Major Discoveries by Venus Express: 2006-2014
7. Water loss
Venus and Earth are similar in size and density, so these close neighbours almost certainly formed at the same time and from the same constituents. Yet today Earth is a water-rich world, whereas Venus is extremely dry. What happened to all of the water that presumably existed on the infant Venus?
Venus Express has confirmed that a large quantity of water has been lost into space over billions of years. The spacecraft's magnetometer instrument (MAG) made the first ever detection of atmospheric loss on Venus's day side. Then, in 2007, the Analyser of Space Plasma and Energetic Atoms (ASPERA) instrument discovered a rapid loss of hydrogen and oxygen from the night side.
This depletion occurs because water molecules in its upper atmosphere are split by incoming ultraviolet radiation from the Sun.
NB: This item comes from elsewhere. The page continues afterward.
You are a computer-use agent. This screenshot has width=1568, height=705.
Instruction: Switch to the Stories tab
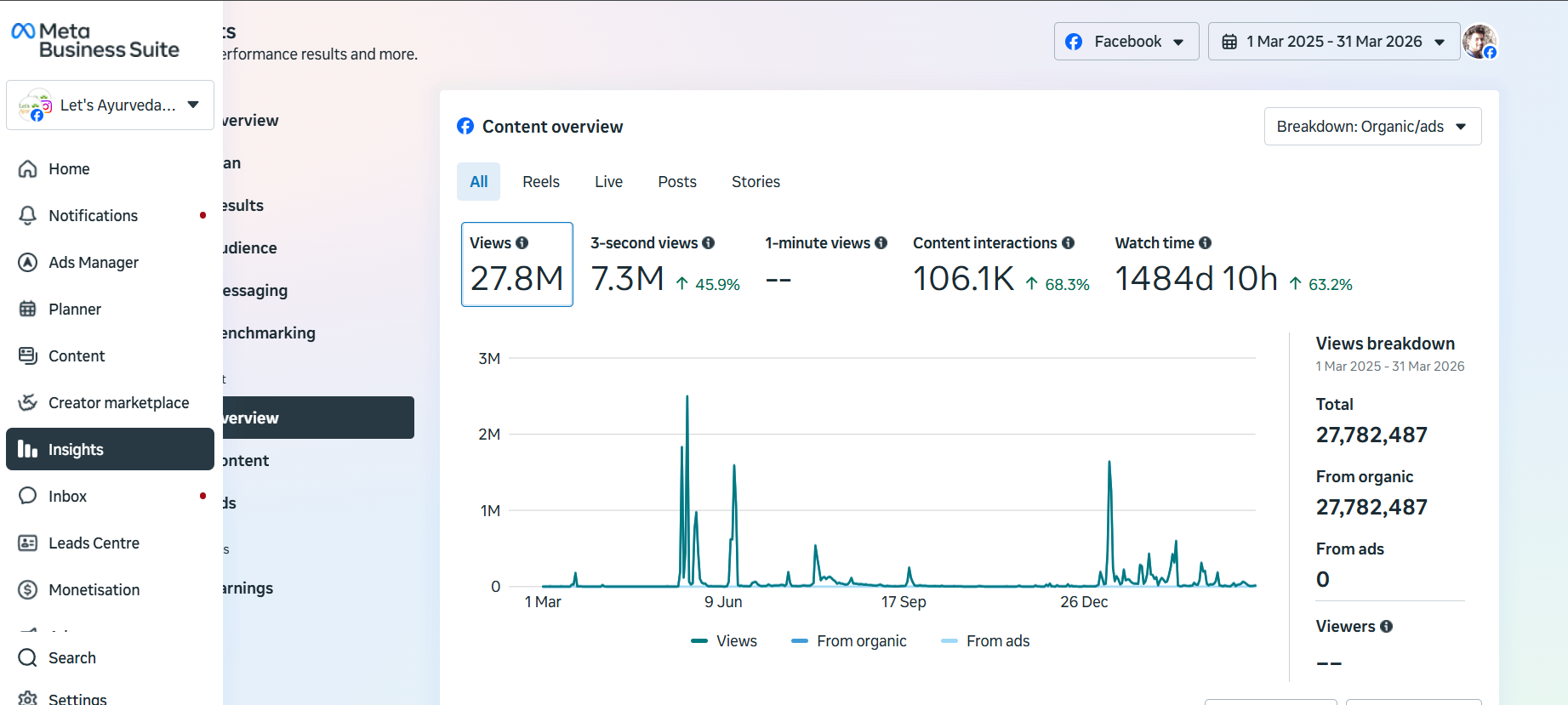[x=755, y=182]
This process creates two hydrogen atoms and one oxygen atom for each dissociated molecule.
The solar wind – a stream of charged particles from the Sun – then strikes the upper atmosphere and carries the hydrogen and oxygen atoms into space. Unlike Earth, Venus does not generate a magnetic field which can protect its atmosphere from the solar wind.
Venus Express has measured the rate of this escape and confirmed that roughly twice as much hydrogen as oxygen is escaping, confirmation that water (H2O) is the source of these escaping ions.
It has also shown that a heavy form of hydrogen, called deuterium, is progressively enriched in the upper regions of Venus's atmosphere because the heavier gas finds it less easy to escape the planet's gravitational grip.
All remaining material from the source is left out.